** Solicitud **
Según el texto sobre el «Tengo sed», ¿por qué Jesús está medio triste en su entrada triunfal en Jerusalén? Explícalo en una a tres oraciones, por favor.

** Bloque de texto **

***

“Tengo sed”

Publicado el 04/15/2017

Por amor a las almas, Nuestro Señor sufrió toda la Pasión. Y cuando Él dijo desde lo alto de la cruz: “Tengo sed”, todos los intérpretes [de las Sagradas Escrituras] están de acuerdo a decir que Jesús sentía mucha sed corporal, lo cual se explica por haber vertido mucha sangre; pero eso era un símbolo de la verdadera sed de Él, la sed de almas.

 

Sed del alma de cada uno de nosotros. Él nos conoció individualmente, sabía cómo nos llamaríamos, cómo seríamos, cómo lo injuriaríamos… Sin embargo, también conocía los momentos de bondad en los cuales, al tocar Él nuestras almas, nos arrepentiríamos y volveríamos al buen camino. Él sabía todo y quería que nuestras almas le perteneciesen. Es decir, que nuestras almas le fuesen fieles y la gracia pudiese vivir en ellas.

 

Por tener esa sed desmedida de almas, Él sufrió también desmedidamente y vertió su sangre sin medida, desde el primer instante en el que en su Cuerpo sacratísimo, mientras agonizaba en el Huerto de los Olivos, comenzaron a estallar las primeras venas y Él comenzó a sudar sangre, hasta el fin de su Pasión, cuando llegó Longinos y lo perforó con una lanza para que saliese el resto del líquido existente en su Cuerpo santísimo. ¡Él quiso dar y derramar todo por causa de esa inmensa sed de almas!

 

Si bien es verdad que muchas almas se pierden, también es verdad que otras se salvan. Si pensamos tan simplemente en el mundo contemporáneo, en medio del océano de pecados que se cometen, cuántos niños se van al Cielo porque fueron bautizados y murieron sin alcanzar la edad de la razón, y brillarán en el Paraíso como soles por toda la eternidad, comprenderemos cuántas almas suben al Cielo como pompas de un gas dorado que sale del fondo de la humanidad, desde los extremos de la tierra. Y las almas de los bautizados recién nacidos, cantando por siempre la gloria de Dios.

 

La púrpura más bella de todos los tiempos

 

El Domingo de Ramos, que precede la Pasión y Muerte de Jesús. Es el domingo en el cual Él entra en Jerusalén aclamado por la multitud, montado en un borrico, con mansedumbre y humildad, el Hijo de David y Rey por derecho de esa Tierra que se había entregado a los romanos paganos y no había sabido conservar su independencia, y sobre todo, su fidelidad a la verdadera religión.

 

En esa entrada triunfal, no obstante, Jesús está medio triste, porque a pesar de recibir con agrado esa gloria, por provenir de almas que lo aman, Él las mira, y conociéndolas a todas, no se hace ilusiones con ninguna. Comenzando por los apóstoles que lo acompañaban. Ellos no sabían, pero Jesús estaba consciente de lo que iba a suceder. Conocía el sueño del Huerto de los Olivos, la fuga horrorosa en el momento en que había sido apresado, las infidelidades de esa gente para con Él. El Divino Redentor sabía que esa aclamación provenía de un pueblo superficial, frívolo, ingrato, que en ese momento gritaba: “¡Hosanna al Hijo de David!”, pero que poco después iba a preferir a Barrabás.

***

** Datos registrados **
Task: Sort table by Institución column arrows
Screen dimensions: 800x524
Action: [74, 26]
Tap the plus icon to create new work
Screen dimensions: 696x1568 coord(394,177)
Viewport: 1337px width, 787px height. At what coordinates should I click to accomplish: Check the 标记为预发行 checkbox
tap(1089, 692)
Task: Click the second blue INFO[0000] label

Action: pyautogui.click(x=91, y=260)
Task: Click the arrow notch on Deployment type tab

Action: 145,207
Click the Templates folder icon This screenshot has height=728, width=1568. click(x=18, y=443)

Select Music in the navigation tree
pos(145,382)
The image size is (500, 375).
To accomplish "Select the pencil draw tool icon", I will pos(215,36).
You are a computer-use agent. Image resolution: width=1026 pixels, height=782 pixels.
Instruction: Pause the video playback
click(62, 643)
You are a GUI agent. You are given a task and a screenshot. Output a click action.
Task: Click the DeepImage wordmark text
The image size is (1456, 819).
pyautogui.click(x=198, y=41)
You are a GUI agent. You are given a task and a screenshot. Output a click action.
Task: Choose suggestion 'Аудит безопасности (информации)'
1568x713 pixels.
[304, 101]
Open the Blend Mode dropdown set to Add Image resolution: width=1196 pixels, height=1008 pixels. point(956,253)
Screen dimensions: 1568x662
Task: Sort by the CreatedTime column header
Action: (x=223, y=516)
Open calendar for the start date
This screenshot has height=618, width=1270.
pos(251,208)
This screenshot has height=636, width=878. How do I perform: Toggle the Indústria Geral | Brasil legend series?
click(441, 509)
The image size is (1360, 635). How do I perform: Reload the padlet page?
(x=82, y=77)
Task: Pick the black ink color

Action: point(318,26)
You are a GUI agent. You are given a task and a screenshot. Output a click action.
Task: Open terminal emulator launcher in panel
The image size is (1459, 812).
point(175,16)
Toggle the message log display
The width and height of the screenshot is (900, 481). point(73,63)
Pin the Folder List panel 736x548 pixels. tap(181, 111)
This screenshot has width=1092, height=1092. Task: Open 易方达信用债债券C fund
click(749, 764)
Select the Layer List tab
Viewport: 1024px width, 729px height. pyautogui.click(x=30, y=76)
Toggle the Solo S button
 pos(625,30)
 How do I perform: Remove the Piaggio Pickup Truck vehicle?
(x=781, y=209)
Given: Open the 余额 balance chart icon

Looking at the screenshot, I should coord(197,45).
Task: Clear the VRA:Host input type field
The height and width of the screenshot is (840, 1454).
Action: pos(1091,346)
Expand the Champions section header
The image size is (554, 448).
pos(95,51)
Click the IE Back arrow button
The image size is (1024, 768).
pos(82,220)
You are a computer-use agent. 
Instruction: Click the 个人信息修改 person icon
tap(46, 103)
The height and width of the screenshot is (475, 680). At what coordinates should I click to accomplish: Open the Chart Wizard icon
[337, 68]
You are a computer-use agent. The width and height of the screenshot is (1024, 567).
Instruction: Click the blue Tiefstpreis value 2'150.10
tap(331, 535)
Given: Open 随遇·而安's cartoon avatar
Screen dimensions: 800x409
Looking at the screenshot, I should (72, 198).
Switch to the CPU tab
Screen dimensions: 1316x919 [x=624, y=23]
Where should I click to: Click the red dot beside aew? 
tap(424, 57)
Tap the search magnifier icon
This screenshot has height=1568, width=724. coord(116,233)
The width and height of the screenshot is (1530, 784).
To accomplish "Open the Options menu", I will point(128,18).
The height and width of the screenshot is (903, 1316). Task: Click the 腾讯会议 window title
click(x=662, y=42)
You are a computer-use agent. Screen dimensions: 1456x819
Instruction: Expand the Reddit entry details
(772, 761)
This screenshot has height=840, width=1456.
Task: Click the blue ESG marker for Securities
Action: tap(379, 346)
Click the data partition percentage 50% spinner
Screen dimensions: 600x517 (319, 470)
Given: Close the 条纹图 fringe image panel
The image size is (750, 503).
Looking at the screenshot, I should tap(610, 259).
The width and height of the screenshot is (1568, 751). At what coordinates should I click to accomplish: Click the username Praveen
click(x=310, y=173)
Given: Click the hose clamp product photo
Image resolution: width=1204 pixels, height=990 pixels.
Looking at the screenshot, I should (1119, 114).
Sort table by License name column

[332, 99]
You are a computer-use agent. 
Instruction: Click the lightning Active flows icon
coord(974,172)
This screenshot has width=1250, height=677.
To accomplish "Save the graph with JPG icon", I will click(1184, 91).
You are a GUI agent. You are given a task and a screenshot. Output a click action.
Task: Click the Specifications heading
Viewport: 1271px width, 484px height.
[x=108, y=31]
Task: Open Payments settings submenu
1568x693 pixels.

***

** Ejercicio resuelto **
Aunque recibe con agrado esa gloria, Jesús conoce a todos los que lo aclaman y no se hace ilusiones con ninguno, empezando por los apóstoles. Sabe lo que va a suceder: el sueño en el Huerto de los Olivos, la fuga cuando lo apresan y las infidelidades de esa gente. Además, sabe que la aclamación viene de un pueblo superficial, frívolo e ingrato que poco después preferirá a Barrabás.